Requirement 1 => Do these statements agree with the thread? For each, answer yes or no and quote the words that decide it. (a) The scans were made at 4K resolution. (b) Lowry Digital worked on files handed to them by Lucasfilm. (c) The DVD presentations were free of visual problems.

Article =>
────

The Official Boycott Star Wars Bluray thread

Just wait til next year when they release the "Uber Awesome Blu-Ray Special Edition": Han shoots third!
 
Just wait til next year when they release the "Uber Awesome Blu-Ray Special Edition": Han shoots third!
Han shoots third??? Yep I'm sure Lucas already has that in his list titled: "50 more ways to milk/Screw with Star Wars fans.":behave
 
To make matters worse, those scans were done at near HD resolution - not the 4K, 6K, or even 8K of current negative scans for film restoration and BD release purposes, but essentially 2K (something like1828x1556 for a scope film image), which was eventually exported to 480p for DVD (and later 1080p for Blu-ray).
As most of you know, those DVD presentations were rife with visual problems, so the prospects for any quality BD release using these transfers seemed dim.
It is even worse.

Parts of original film were scanned in 2K back in the '90s before adding the digital effects shots for The Special Edition. These were then printed to the film that because the SE.

Lowry Digital did their restoration work on files that they had been handed from Lucasfilm, and these files were only "Full HD" or 1920×1080.

────

Requirement 2 => Please list every line of the entries below that contains the string "Task". Case counts.

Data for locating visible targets

────

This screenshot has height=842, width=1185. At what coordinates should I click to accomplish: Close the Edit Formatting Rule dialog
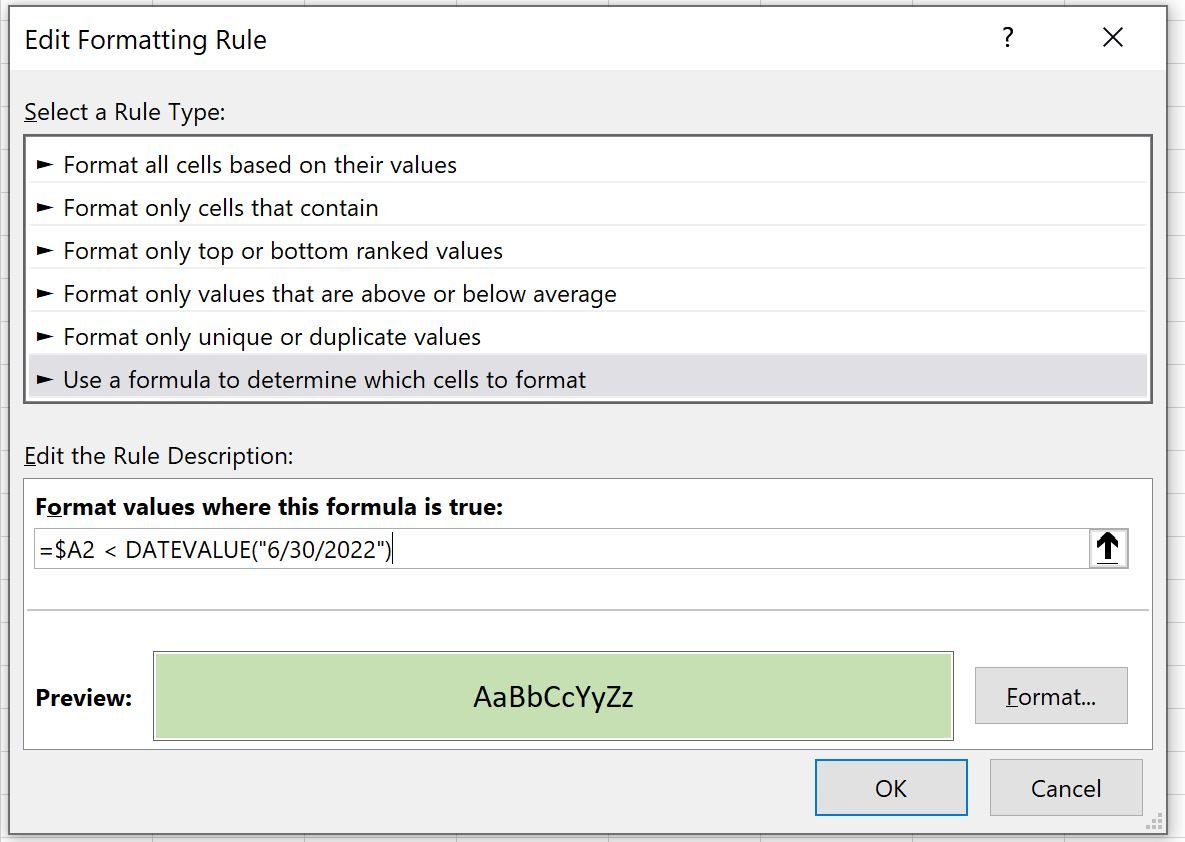(1112, 37)
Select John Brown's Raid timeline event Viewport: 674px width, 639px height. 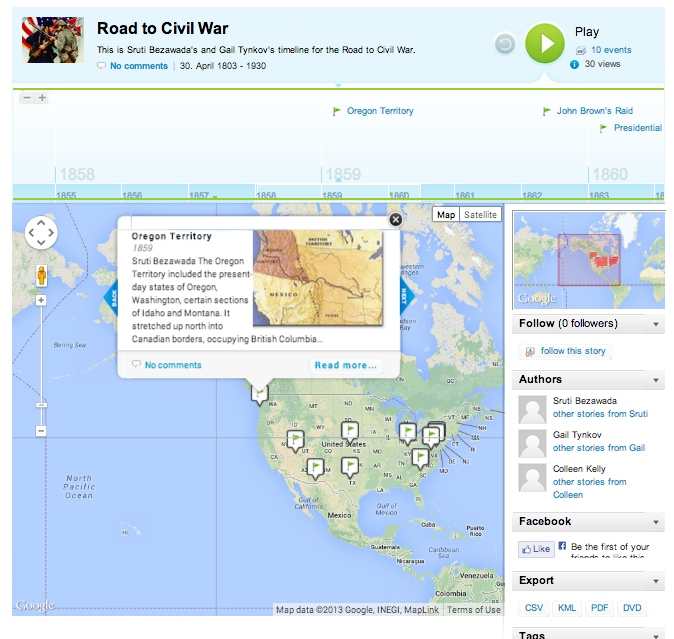click(594, 111)
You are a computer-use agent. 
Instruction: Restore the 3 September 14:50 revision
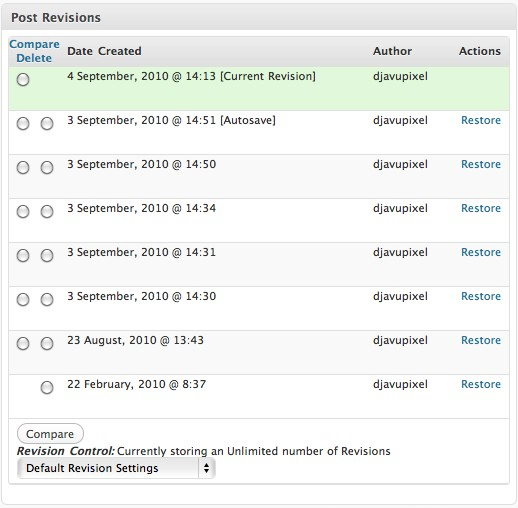pyautogui.click(x=481, y=164)
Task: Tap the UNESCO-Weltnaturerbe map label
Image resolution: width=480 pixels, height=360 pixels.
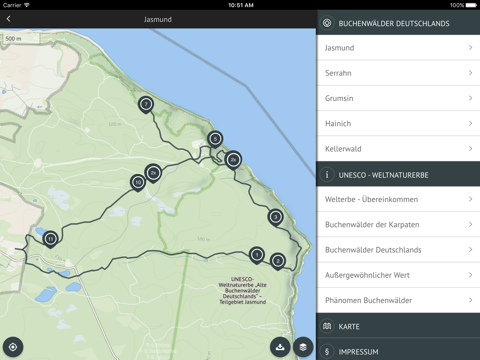Action: (x=242, y=290)
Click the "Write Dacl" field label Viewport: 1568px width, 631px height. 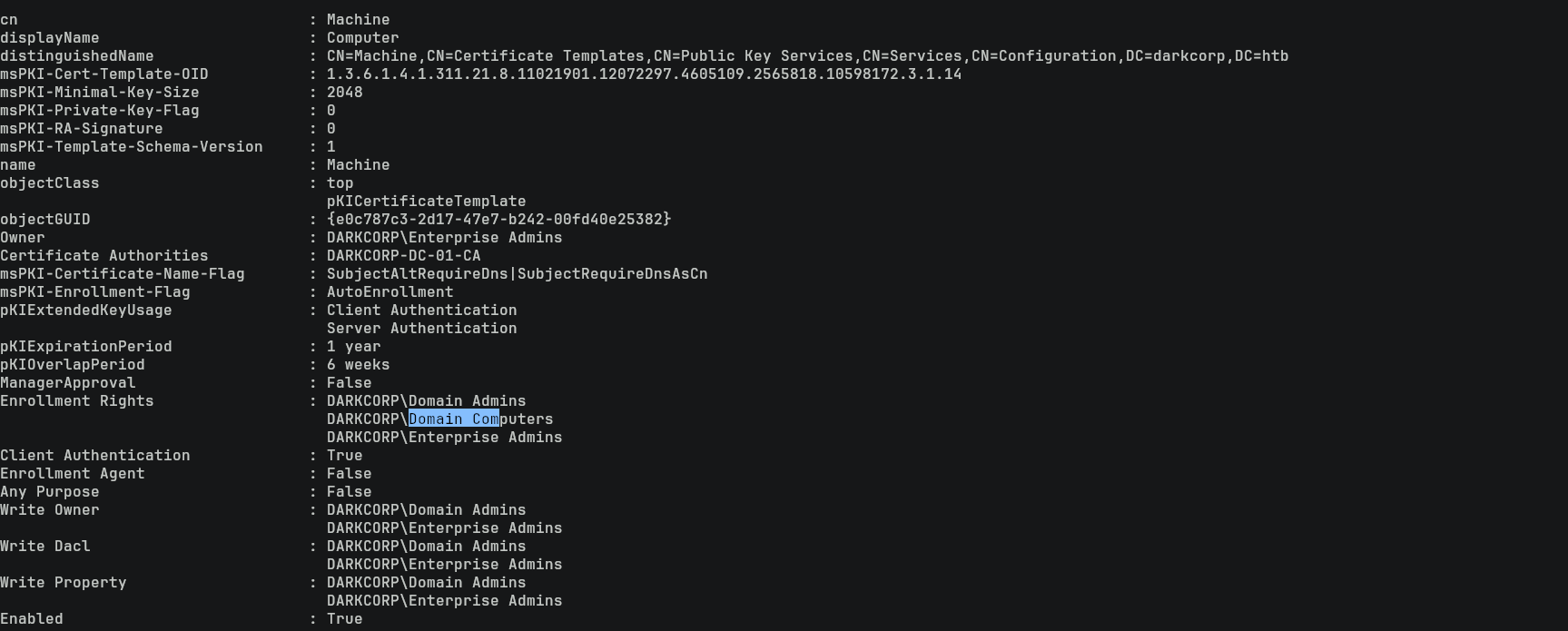click(44, 546)
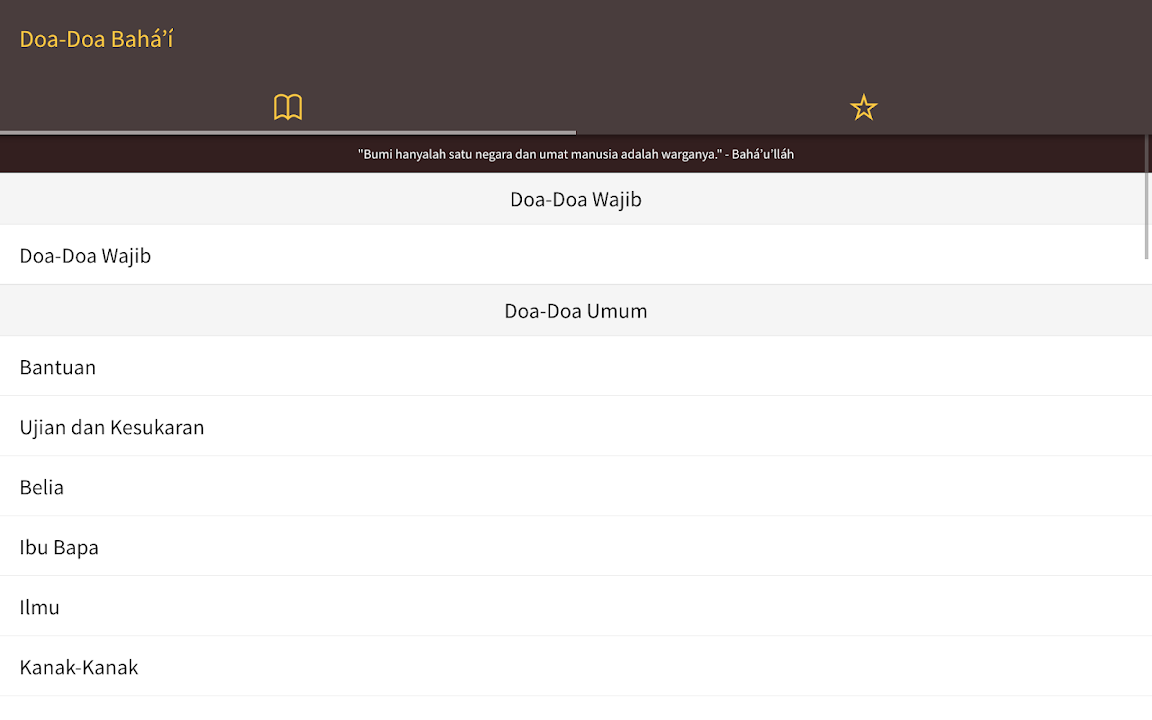
Task: Go to Ibu Bapa prayers
Action: tap(59, 547)
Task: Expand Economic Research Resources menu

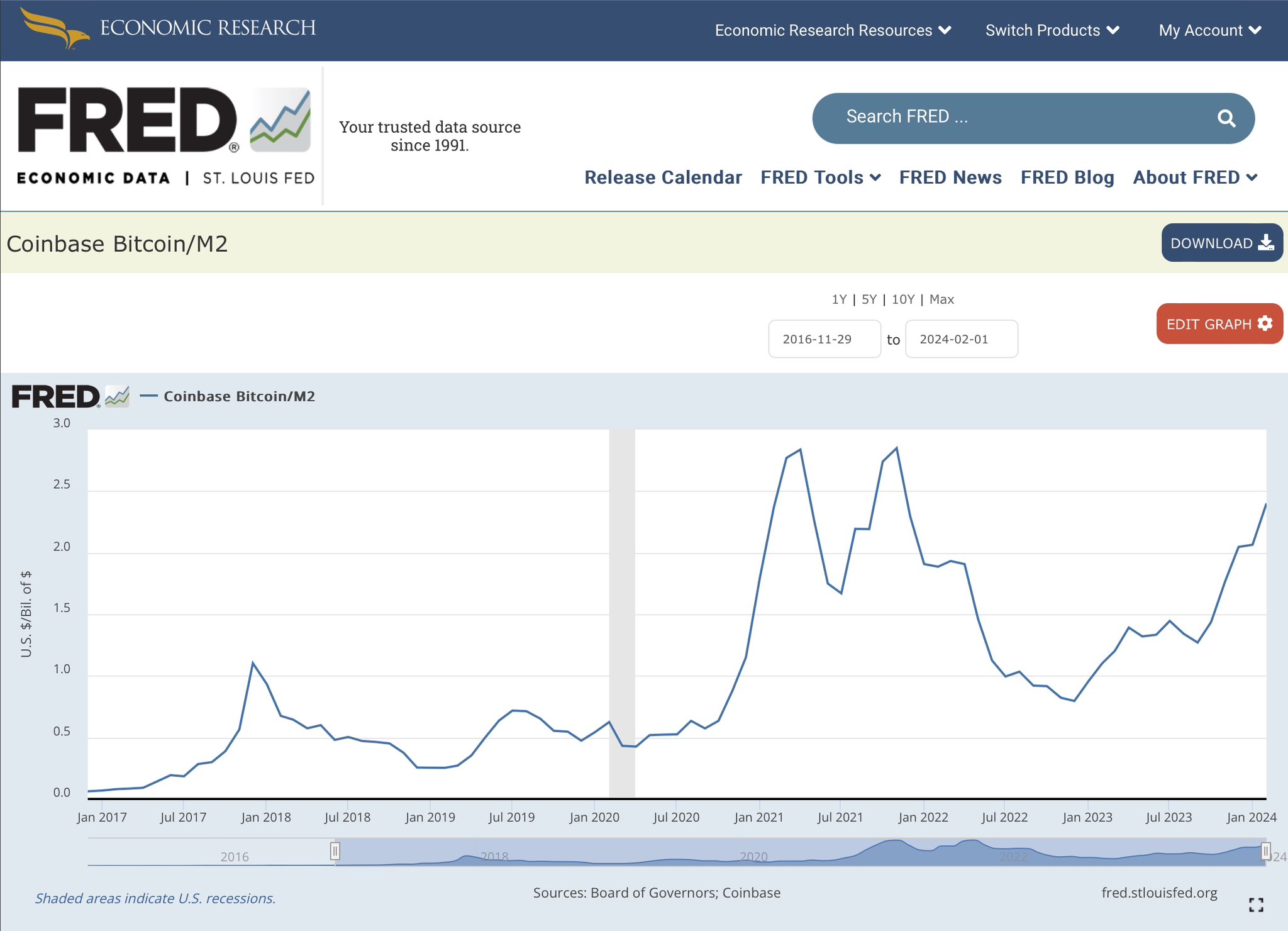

────

Complete output 1 =>
(a) No: "not the 4K, 6K, or even 8K of current negative scans for film restoration and BD release purposes, but essentially 2K"
(b) Yes: "Lowry Digital did their restoration work on files that they had been handed from Lucasfilm"
(c) No: "those DVD presentations were rife with visual problems"

Complete output 2 =>
Task: Tap the UNESCO-Weltnaturerbe map label
Task: Go to Ibu Bapa prayers
Task: Expand Economic Research Resources menu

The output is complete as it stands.